▶ **Exercice proposé A**:
Restituez mot pour mot le passage de la discussion sur la configuration de Mac OS X qui commence par "Les agrandissements se" et se termine par "de cause) ).".
▶ **Exercice proposé B**:
Dans la discussion sur la configuration de Mac OS X, quelle combinaison de touches ferme complètement l'application Terminal, d'après Elesthor ?

# configurer un mac os x pour un linuxien



## cdm1024 (4 Avril 2010)

Bonjour,

Je viens de m'acheter un macbook. Je souhaiterai personaliser un peu l'interface. Ce qui me
manque le plus c'est d'affecter des raccourcis claviers pour lancer des applications, agrandir vertical ou totalement des fenetres, ... ,il me manque aussi ce qu'on appele sous linux le smart placement des fenetres (C'est a dire que si on lance plusieurs terminal ils ne se mettent pas en cascade mais font un pavé sur l'écran). Et enfin que lorsque que l'on met fin a un terminal avec le clavier (Ctrl+D) que la fenetre du terminal se ferme.

Merci d'avance de vos réponses.


----------



## Anonyme (4 Avril 2010)

Je crois pas que tu trouveras chaussure à ton pied, mais regarde du côté de Butler ou Quicksilver.


----------



## Elesthor (4 Avril 2010)

La configuration est assez limitée ( en gros fond d'écran, les boutons de bordures, la menubarre et le dock + icones), tu n'aura pas le choix des gui en gtk et cie ...

Les raccourcis tu peux les configurer dans préférences sys, onglet clavier, mais honnêtement, utilises quicksilver (ou alors configure un raccourcis clavier CMD+espace qui pointe ver spotlight: tu tapes cmd+espace, puis les deux premières lettres de ton appli (par exemple sa pour safari puis entrée et là ça s'ouvre =)  ) 

Les agrandissements se font malheureusement à la main... (les applis qui te permettent de configurer ça sont pas encore très très au point. (Si tu viens d'un WM avec tilling (awsome,...) ça va vraiment changer (je parle en connaissance de cause) ).

Pour ton terminal tu peux faire cmd+w (ferme juste le tty) ou cmd+q qui ferme completement l'appli terminal.

Voilou, 


-- 
Elesthor, ex linuxien


----------



## numsix (4 Avril 2010)

pour un _tiling-like_ il y a sizeup qui marche plutôt bien, ...


----------

▶ **Section des données**:
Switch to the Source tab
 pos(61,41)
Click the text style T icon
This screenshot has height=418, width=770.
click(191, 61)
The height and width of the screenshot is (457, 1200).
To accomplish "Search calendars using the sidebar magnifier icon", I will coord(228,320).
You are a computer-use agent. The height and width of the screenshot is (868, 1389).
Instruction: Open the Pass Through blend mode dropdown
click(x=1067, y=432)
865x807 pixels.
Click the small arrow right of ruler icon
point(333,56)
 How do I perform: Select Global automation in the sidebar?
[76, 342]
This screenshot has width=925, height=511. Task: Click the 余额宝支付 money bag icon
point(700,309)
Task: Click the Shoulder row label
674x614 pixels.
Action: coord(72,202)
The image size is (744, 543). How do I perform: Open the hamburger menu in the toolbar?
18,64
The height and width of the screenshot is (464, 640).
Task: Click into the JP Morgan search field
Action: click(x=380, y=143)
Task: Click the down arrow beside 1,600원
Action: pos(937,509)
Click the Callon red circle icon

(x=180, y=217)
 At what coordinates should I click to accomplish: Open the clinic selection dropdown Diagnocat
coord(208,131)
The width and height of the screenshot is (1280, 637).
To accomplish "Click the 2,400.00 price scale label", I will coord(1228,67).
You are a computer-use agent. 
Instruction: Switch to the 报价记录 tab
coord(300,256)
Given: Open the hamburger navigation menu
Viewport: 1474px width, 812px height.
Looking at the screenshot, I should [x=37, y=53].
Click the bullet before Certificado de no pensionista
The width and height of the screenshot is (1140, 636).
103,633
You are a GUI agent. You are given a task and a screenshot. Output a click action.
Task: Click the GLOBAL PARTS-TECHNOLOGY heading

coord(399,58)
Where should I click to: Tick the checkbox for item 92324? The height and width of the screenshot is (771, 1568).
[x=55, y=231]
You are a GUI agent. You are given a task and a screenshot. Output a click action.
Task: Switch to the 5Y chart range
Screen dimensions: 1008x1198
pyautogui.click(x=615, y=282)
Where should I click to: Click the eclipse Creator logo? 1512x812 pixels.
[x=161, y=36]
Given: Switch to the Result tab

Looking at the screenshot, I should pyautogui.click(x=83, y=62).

▶ **Réponse complète A**:
Les agrandissements se font malheureusement à la main... (les applis qui te permettent de configurer ça sont pas encore très très au point. (Si tu viens d'un WM avec tilling (awsome,...) ça va vraiment changer (je parle en connaissance de cause) ).

▶ **Réponse complète B**:
La combinaison cmd+q ferme complètement l'application Terminal.